The binder resin preferably contains the crystalline resin in an
amount of 10% by mass or more, more preferably 20% by mass or more,
still more preferably 30% by mass or more, relative to the total
amount of the binder resin.
A kind of the binder resin is not particularly limited and may be
appropriately selected depending on the intended purpose, and the
crystalline resin may be used in combination with a non-crystalline
resin. Note that, it is preferable that a resin obtained by
controlling composition of monomer and degree of polymerizing
monomers be used so as to reduce an amount of volatile components
volatilized by applying heat at 250.degree. C. or less.
In the present invention, the "crystalline" is defined to as a
substance in which atoms and molecules are spatially arranged so as
to have a repeated pattern, and to as a substance exhibiting a
diffraction pattern by a general X-ray diffraction device.
The crystalline resin is not particularly limited and may be
appropriately selected depending on the intended purpose, so long
as it has crystallinity. Examples thereof include a polyester
resin, a polyurethane resin, a polyurea resin, a polyamide resin, a
polyether resin, a vinyl resin, and a modified crystalline resin.

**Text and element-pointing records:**
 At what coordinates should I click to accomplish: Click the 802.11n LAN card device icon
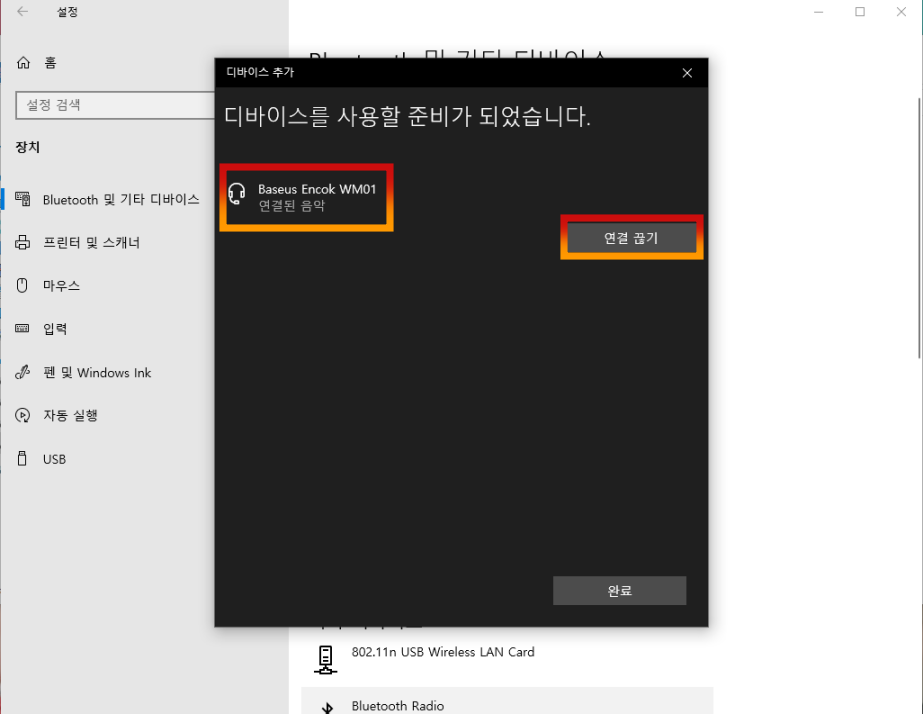(325, 656)
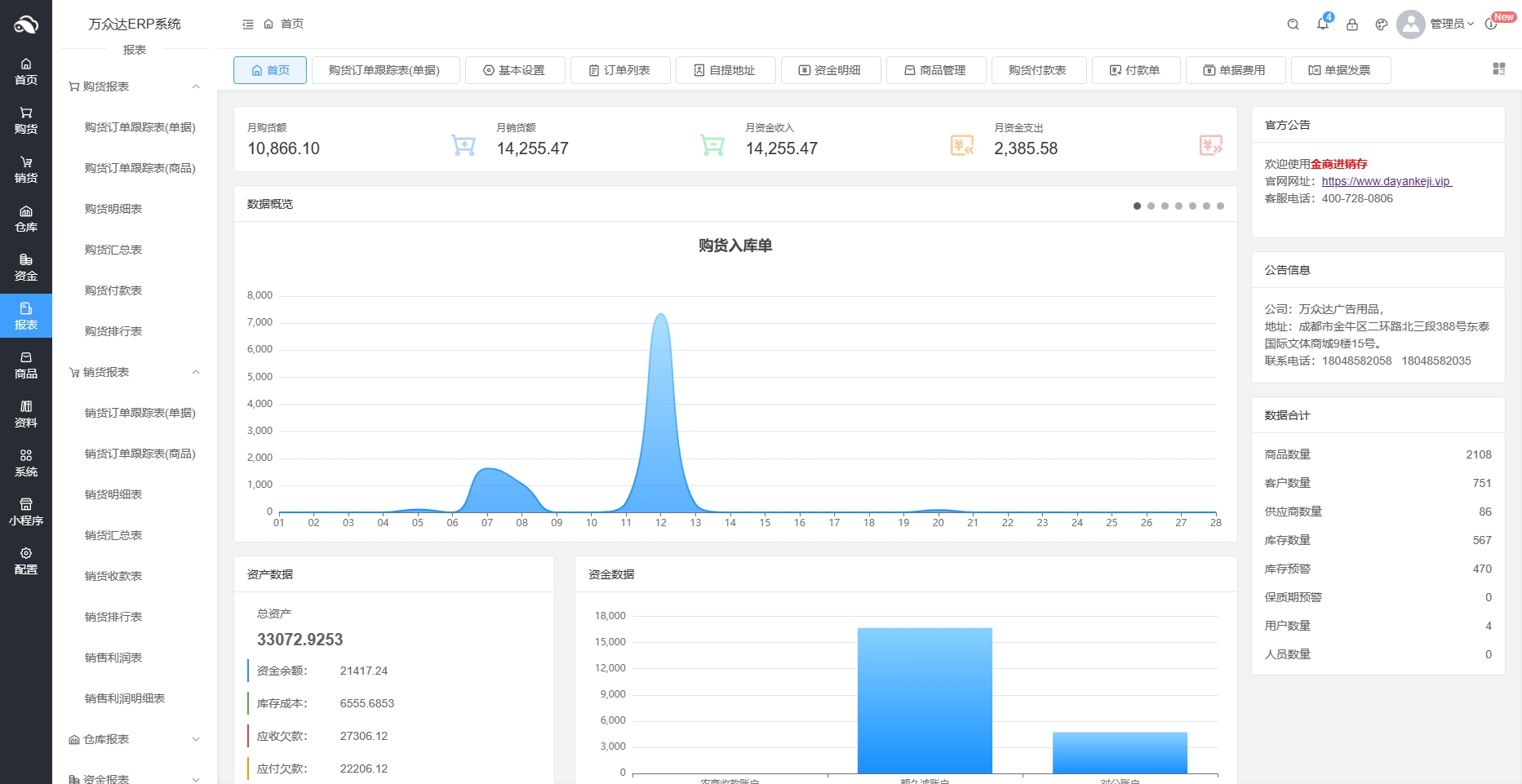
Task: Open the notification bell icon
Action: [1323, 24]
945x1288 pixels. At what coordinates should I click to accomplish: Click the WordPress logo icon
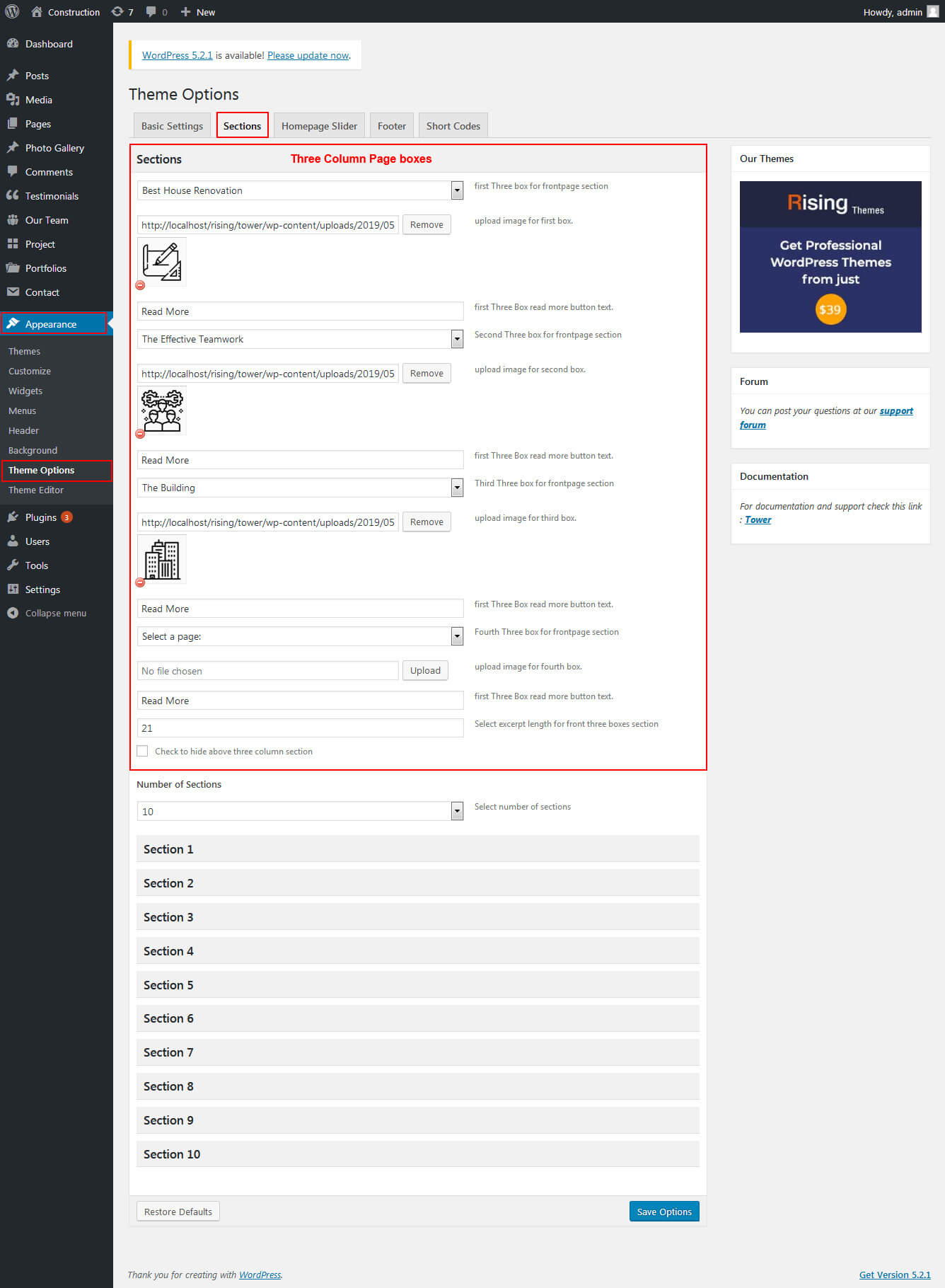pyautogui.click(x=12, y=11)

**Work to be completed:**
In the passage on binder resin, what is the most preferred minimum amount of crystalline resin relative to the total amount of the binder resin?

**The completed task:**
30% by mass or more.